%%
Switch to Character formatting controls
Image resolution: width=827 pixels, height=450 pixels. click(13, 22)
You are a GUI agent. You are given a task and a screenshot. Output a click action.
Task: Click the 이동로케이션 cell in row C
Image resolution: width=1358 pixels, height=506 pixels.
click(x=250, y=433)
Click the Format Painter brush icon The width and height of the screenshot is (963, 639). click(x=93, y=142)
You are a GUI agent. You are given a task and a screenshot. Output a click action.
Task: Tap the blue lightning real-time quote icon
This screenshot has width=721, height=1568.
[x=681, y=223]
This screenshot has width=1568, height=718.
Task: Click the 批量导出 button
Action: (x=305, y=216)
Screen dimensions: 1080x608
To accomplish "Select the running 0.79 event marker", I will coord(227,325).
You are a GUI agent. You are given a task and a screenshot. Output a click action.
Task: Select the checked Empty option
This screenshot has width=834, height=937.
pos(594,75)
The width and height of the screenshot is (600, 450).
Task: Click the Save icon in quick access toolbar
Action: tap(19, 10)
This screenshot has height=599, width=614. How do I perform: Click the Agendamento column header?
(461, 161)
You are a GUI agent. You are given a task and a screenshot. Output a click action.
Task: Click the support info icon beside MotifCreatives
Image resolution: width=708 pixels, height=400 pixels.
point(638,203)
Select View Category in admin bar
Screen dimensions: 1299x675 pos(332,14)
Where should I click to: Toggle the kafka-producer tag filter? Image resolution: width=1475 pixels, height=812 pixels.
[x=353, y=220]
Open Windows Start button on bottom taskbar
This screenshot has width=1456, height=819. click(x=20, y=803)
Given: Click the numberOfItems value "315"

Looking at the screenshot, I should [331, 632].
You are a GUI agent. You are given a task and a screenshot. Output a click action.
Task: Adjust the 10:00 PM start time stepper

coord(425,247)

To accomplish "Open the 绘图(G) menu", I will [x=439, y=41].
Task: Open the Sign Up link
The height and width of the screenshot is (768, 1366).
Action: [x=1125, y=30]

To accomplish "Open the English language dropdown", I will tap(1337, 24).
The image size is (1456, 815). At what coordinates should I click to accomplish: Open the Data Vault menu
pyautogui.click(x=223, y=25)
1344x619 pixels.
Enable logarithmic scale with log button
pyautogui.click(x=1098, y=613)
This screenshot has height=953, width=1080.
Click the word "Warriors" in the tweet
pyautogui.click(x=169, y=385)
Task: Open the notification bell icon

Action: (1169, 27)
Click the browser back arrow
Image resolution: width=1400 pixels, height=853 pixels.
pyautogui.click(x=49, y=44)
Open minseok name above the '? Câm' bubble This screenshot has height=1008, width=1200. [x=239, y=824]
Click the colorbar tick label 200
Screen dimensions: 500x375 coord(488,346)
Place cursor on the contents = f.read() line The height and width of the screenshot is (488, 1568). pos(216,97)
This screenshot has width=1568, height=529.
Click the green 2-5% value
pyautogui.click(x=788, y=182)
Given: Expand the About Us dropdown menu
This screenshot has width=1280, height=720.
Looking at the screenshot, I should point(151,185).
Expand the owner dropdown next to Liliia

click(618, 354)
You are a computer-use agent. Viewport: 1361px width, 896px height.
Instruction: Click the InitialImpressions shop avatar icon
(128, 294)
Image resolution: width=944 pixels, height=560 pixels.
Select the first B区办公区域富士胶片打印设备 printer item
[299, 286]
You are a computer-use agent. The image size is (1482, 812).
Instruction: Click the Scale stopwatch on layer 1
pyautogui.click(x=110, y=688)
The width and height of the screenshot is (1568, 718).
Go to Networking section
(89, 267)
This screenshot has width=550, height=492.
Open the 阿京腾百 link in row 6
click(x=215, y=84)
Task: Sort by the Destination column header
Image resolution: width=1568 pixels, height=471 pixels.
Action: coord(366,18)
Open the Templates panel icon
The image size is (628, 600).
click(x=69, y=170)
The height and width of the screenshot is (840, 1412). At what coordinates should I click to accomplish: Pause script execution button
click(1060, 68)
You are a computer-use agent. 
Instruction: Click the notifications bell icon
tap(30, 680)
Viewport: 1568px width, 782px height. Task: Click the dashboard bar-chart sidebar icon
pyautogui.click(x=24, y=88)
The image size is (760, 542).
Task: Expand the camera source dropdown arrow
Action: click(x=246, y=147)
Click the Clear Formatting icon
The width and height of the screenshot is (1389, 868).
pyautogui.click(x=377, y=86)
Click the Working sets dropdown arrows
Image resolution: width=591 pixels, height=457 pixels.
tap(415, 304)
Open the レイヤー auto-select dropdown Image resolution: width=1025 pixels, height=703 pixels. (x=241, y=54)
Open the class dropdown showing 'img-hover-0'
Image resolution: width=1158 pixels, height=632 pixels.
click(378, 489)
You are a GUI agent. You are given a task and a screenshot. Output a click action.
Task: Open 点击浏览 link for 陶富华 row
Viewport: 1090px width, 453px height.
%%
### Problem to solve
Reproduce the entries above verbatim, keeping every line as it appears.

### Task response
Switch to Character formatting controls
Image resolution: width=827 pixels, height=450 pixels. click(13, 22)
You are a GUI agent. You are given a task and a screenshot. Output a click action.
Task: Click the 이동로케이션 cell in row C
Image resolution: width=1358 pixels, height=506 pixels.
click(x=250, y=433)
Click the Format Painter brush icon The width and height of the screenshot is (963, 639). click(x=93, y=142)
You are a GUI agent. You are given a task and a screenshot. Output a click action.
Task: Tap the blue lightning real-time quote icon
This screenshot has width=721, height=1568.
[x=681, y=223]
This screenshot has width=1568, height=718.
Task: Click the 批量导出 button
Action: (x=305, y=216)
Screen dimensions: 1080x608
To accomplish "Select the running 0.79 event marker", I will coord(227,325).
You are a GUI agent. You are given a task and a screenshot. Output a click action.
Task: Select the checked Empty option
This screenshot has width=834, height=937.
pos(594,75)
The width and height of the screenshot is (600, 450).
Task: Click the Save icon in quick access toolbar
Action: tap(19, 10)
This screenshot has height=599, width=614. How do I perform: Click the Agendamento column header?
(461, 161)
You are a GUI agent. You are given a task and a screenshot. Output a click action.
Task: Click the support info icon beside MotifCreatives
Image resolution: width=708 pixels, height=400 pixels.
point(638,203)
Select View Category in admin bar
Screen dimensions: 1299x675 pos(332,14)
Where should I click to: Toggle the kafka-producer tag filter? Image resolution: width=1475 pixels, height=812 pixels.
[x=353, y=220]
Open Windows Start button on bottom taskbar
This screenshot has width=1456, height=819. click(x=20, y=803)
Given: Click the numberOfItems value "315"

Looking at the screenshot, I should [331, 632].
You are a GUI agent. You are given a task and a screenshot. Output a click action.
Task: Adjust the 10:00 PM start time stepper

coord(425,247)

To accomplish "Open the 绘图(G) menu", I will [x=439, y=41].
Task: Open the Sign Up link
The height and width of the screenshot is (768, 1366).
Action: [x=1125, y=30]

To accomplish "Open the English language dropdown", I will tap(1337, 24).
The image size is (1456, 815). At what coordinates should I click to accomplish: Open the Data Vault menu
pyautogui.click(x=223, y=25)
1344x619 pixels.
Enable logarithmic scale with log button
pyautogui.click(x=1098, y=613)
This screenshot has height=953, width=1080.
Click the word "Warriors" in the tweet
pyautogui.click(x=169, y=385)
Task: Open the notification bell icon

Action: (1169, 27)
Click the browser back arrow
Image resolution: width=1400 pixels, height=853 pixels.
pyautogui.click(x=49, y=44)
Open minseok name above the '? Câm' bubble This screenshot has height=1008, width=1200. [x=239, y=824]
Click the colorbar tick label 200
Screen dimensions: 500x375 coord(488,346)
Place cursor on the contents = f.read() line The height and width of the screenshot is (488, 1568). pos(216,97)
This screenshot has width=1568, height=529.
Click the green 2-5% value
pyautogui.click(x=788, y=182)
Given: Expand the About Us dropdown menu
This screenshot has width=1280, height=720.
Looking at the screenshot, I should point(151,185).
Expand the owner dropdown next to Liliia

click(618, 354)
You are a computer-use agent. Viewport: 1361px width, 896px height.
Instruction: Click the InitialImpressions shop avatar icon
(128, 294)
Image resolution: width=944 pixels, height=560 pixels.
Select the first B区办公区域富士胶片打印设备 printer item
[299, 286]
You are a computer-use agent. The image size is (1482, 812).
Instruction: Click the Scale stopwatch on layer 1
pyautogui.click(x=110, y=688)
The width and height of the screenshot is (1568, 718).
Go to Networking section
(89, 267)
This screenshot has width=550, height=492.
Open the 阿京腾百 link in row 6
click(x=215, y=84)
Task: Sort by the Destination column header
Image resolution: width=1568 pixels, height=471 pixels.
Action: coord(366,18)
Open the Templates panel icon
The image size is (628, 600).
click(x=69, y=170)
The height and width of the screenshot is (840, 1412). At what coordinates should I click to accomplish: Pause script execution button
click(1060, 68)
You are a computer-use agent. 
Instruction: Click the notifications bell icon
tap(30, 680)
Viewport: 1568px width, 782px height. Task: Click the dashboard bar-chart sidebar icon
pyautogui.click(x=24, y=88)
The image size is (760, 542).
Task: Expand the camera source dropdown arrow
Action: click(x=246, y=147)
Click the Clear Formatting icon
The width and height of the screenshot is (1389, 868).
pyautogui.click(x=377, y=86)
Click the Working sets dropdown arrows
Image resolution: width=591 pixels, height=457 pixels.
tap(415, 304)
Open the レイヤー auto-select dropdown Image resolution: width=1025 pixels, height=703 pixels. (x=241, y=54)
Open the class dropdown showing 'img-hover-0'
Image resolution: width=1158 pixels, height=632 pixels.
click(378, 489)
You are a GUI agent. You are given a task and a screenshot. Output a click action.
Task: Open 点击浏览 link for 陶富华 row
Viewport: 1090px width, 453px height.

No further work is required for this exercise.